O problema com as transações menores (publicações, upvotes, etc.) é que, em pequenas escalas, o atrito de realmente efetuar o pagamento e as taxas do processador de pagamentos criam uma barreira que torna a coisa não valer a pena (isso talvez seja menos um problema em alguns países com sistemas de pagamento ponto a ponto melhores).
Já houve tentativas de resolver o atrito das transações pequenas, como Flattr - Wikipedia… mas a complexidade de entender e usar um sistema como esse ainda cria uma barreira que dificulta a conquista de algum tipo de popularidade mainstream. As criptomoedas também têm esse problema.
Uma forma moderna de evitar isso é agrupar o pagamento em um pacote que te dá moeda no aplicativo, “gemas” ou como você quiser chamá-las… muitos videogames estão fazendo isso agora. O Discord também faz isso com sua assinatura “Nitro” em certa medida (você paga US$ 10 por mês e pode dar “boosts” a 2 servidores para recursos extras que todos podem usar).
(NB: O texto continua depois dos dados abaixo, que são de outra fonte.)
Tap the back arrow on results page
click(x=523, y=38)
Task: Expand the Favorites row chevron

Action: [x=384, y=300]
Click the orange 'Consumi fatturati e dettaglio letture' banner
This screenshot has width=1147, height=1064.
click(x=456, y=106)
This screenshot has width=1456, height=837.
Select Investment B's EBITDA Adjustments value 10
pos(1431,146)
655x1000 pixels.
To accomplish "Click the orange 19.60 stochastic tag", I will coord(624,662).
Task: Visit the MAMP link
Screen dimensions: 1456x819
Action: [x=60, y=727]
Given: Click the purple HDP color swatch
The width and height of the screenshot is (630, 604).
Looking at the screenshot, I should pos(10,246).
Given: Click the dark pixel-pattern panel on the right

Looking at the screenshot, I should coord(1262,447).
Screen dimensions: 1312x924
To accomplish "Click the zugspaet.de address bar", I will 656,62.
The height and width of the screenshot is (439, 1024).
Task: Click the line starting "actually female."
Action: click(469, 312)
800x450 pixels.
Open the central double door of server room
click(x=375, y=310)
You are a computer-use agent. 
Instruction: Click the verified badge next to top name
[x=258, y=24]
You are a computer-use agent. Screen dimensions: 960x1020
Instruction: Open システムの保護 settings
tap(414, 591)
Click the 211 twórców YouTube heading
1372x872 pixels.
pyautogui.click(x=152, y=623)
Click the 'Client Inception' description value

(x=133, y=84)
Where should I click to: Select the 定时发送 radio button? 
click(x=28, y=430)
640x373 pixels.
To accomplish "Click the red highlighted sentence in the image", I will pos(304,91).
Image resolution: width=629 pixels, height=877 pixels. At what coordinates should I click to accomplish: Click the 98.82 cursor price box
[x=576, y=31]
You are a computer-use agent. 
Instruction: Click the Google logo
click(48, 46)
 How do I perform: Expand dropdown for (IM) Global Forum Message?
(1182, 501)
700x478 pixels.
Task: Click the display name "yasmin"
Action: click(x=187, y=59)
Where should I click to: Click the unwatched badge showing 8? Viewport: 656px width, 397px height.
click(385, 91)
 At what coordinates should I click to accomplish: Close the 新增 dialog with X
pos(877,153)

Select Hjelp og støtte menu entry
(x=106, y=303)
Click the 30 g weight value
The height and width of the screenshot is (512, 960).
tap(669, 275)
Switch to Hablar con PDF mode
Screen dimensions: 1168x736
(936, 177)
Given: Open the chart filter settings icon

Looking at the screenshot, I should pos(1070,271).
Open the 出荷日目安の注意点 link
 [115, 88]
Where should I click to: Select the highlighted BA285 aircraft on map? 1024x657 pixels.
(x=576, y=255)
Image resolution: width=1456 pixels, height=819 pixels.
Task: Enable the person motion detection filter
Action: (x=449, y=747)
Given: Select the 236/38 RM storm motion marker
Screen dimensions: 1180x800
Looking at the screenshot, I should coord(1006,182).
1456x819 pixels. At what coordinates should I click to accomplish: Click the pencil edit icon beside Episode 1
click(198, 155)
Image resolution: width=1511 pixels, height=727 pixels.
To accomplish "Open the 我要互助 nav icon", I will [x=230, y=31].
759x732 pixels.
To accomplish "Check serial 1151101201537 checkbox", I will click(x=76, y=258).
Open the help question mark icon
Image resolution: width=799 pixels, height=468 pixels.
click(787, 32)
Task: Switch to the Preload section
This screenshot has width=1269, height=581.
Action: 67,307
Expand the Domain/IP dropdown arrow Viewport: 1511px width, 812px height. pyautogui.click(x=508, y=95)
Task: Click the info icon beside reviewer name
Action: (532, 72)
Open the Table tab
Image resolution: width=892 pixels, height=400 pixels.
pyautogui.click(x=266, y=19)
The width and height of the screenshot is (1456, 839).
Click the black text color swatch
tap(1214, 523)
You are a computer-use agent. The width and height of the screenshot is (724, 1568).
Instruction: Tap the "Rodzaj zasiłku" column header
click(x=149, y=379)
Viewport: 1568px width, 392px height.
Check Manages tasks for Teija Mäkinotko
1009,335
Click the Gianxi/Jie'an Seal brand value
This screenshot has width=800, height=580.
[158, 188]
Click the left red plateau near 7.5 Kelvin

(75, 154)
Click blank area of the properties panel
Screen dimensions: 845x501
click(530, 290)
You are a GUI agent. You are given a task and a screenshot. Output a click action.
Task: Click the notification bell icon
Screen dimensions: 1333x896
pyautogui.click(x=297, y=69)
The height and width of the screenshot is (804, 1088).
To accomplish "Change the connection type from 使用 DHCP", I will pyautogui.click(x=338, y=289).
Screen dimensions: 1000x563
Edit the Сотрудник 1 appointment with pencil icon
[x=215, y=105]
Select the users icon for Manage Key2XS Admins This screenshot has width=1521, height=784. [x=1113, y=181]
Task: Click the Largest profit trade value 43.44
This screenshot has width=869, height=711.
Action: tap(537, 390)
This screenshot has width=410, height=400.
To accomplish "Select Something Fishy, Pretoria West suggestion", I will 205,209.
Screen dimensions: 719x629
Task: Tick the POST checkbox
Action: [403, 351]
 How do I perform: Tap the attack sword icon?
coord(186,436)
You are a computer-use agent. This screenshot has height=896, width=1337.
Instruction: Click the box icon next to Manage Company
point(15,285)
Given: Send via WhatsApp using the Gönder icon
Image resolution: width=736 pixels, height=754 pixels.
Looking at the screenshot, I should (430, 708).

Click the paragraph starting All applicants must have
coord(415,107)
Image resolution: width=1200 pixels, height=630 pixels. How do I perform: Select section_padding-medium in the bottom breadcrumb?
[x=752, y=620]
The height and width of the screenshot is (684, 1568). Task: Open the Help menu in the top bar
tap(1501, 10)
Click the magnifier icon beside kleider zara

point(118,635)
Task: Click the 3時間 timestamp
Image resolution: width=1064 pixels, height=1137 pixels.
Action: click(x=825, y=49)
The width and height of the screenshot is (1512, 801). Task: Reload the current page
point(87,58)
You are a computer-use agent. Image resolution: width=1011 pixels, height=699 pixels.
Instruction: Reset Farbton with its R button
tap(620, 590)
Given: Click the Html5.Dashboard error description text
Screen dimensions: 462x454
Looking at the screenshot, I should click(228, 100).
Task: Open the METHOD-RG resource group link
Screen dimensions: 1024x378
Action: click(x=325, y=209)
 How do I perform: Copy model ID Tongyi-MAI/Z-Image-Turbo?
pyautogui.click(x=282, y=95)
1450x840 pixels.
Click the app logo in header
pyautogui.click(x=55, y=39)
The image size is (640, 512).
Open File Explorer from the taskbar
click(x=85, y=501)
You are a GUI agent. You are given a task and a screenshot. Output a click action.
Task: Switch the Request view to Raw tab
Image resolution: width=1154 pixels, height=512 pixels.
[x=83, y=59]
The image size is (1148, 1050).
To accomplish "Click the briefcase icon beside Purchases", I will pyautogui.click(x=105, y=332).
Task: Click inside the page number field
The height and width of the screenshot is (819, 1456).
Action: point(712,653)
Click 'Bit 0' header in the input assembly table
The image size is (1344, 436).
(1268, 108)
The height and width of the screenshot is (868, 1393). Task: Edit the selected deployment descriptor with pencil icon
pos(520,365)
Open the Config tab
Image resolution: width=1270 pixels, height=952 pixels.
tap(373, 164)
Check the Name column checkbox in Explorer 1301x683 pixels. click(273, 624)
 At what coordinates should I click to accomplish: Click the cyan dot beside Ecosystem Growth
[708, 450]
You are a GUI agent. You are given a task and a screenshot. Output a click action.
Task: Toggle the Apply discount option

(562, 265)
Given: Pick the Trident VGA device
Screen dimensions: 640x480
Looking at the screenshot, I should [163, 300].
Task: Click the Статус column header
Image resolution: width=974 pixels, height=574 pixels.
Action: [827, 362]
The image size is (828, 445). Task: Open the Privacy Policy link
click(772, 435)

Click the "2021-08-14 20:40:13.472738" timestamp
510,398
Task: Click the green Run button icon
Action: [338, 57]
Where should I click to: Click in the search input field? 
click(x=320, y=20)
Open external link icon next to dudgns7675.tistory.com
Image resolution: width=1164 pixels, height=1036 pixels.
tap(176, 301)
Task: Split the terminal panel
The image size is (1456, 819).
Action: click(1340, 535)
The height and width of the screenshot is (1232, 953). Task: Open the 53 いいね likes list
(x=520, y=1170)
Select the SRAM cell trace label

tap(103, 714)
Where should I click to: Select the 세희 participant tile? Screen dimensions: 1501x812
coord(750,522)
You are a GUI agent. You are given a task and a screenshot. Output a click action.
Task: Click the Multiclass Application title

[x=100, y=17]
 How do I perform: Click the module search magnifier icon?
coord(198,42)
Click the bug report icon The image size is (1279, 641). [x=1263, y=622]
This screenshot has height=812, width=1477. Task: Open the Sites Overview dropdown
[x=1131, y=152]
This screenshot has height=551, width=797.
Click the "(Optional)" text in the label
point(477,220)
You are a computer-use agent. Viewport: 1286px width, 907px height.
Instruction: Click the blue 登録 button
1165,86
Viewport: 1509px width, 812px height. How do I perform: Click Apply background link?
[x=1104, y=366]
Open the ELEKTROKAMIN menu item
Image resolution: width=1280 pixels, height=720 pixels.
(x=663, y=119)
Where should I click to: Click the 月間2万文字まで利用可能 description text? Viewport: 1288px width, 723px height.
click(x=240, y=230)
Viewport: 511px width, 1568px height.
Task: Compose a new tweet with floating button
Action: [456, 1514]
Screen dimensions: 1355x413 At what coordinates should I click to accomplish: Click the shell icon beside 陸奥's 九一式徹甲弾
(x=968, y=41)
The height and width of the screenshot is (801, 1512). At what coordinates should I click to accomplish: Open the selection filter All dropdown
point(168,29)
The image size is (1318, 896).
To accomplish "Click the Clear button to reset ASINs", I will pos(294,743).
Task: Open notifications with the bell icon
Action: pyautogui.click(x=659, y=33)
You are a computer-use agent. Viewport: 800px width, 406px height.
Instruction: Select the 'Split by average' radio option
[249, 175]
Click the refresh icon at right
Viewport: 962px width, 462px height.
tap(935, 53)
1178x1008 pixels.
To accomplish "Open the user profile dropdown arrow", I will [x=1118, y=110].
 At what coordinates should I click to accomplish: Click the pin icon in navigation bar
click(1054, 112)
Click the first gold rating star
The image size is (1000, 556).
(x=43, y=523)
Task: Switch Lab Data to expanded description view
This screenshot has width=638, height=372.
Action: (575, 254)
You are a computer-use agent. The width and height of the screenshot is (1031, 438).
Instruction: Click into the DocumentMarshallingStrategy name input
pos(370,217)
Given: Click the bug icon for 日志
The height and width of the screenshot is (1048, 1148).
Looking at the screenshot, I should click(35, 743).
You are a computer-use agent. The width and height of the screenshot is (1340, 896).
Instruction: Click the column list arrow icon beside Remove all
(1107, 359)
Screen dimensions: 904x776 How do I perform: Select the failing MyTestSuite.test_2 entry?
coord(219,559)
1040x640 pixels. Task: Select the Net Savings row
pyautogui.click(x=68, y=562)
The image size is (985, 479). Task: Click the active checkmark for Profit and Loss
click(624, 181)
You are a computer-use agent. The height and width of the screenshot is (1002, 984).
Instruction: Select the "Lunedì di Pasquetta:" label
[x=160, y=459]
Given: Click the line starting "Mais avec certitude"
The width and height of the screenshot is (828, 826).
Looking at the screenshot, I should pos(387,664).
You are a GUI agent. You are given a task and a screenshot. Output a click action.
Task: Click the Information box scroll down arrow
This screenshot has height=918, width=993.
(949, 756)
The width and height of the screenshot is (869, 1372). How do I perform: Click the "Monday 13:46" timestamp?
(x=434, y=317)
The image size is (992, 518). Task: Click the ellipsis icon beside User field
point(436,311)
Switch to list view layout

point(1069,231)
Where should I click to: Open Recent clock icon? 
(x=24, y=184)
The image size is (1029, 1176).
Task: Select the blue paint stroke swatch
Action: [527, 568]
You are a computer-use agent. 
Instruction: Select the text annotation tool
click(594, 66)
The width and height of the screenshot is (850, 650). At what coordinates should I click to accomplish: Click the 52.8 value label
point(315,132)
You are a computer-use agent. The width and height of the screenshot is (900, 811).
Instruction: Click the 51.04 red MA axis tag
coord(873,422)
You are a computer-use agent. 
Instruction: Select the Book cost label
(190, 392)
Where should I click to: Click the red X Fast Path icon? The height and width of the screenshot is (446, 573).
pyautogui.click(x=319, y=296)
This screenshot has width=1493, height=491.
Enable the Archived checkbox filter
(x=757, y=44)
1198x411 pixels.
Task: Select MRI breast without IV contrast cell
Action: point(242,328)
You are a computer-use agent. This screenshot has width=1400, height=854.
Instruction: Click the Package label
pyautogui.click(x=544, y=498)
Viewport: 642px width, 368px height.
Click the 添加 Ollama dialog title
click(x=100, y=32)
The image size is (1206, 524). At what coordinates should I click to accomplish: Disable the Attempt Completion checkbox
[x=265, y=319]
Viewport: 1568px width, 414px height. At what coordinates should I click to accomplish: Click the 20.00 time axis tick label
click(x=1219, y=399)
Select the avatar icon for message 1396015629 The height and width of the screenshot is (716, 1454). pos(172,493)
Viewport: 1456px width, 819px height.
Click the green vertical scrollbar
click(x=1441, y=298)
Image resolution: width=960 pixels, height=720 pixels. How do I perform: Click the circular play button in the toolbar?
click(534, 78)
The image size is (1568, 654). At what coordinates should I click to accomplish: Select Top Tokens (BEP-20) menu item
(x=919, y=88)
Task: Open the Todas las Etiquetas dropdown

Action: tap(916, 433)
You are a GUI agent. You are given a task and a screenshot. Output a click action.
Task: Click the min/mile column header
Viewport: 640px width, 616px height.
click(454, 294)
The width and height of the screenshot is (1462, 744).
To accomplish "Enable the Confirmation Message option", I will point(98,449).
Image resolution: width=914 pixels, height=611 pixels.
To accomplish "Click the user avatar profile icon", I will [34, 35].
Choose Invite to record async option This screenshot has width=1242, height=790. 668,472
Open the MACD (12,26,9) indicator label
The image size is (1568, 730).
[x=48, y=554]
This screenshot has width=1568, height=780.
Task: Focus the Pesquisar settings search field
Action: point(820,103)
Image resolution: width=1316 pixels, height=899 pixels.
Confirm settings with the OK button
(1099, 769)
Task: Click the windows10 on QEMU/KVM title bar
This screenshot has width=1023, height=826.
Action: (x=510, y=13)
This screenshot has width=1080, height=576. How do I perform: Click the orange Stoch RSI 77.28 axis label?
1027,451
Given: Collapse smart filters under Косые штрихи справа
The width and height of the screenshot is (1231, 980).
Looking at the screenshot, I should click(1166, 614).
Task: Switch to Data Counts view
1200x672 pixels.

Isso vem com seus próprios problemas de ter que gastar mais do que você inicialmente precisa, o que tenho certeza de que algumas empresas adoram aproveitar… coisas como vender um item no jogo de US$ 1, mas fazendo com que a compra mínima seja de US$ 5.
Para uma perspectiva completamente diferente sobre isso, além de uma taxa de inscrição, os fóruns longevos do Something Awful oferecem uma transação adversarial: por US$ 5 você pode mudar seu próprio título no site, por US$ 10 você pode mudar o de outra pessoa.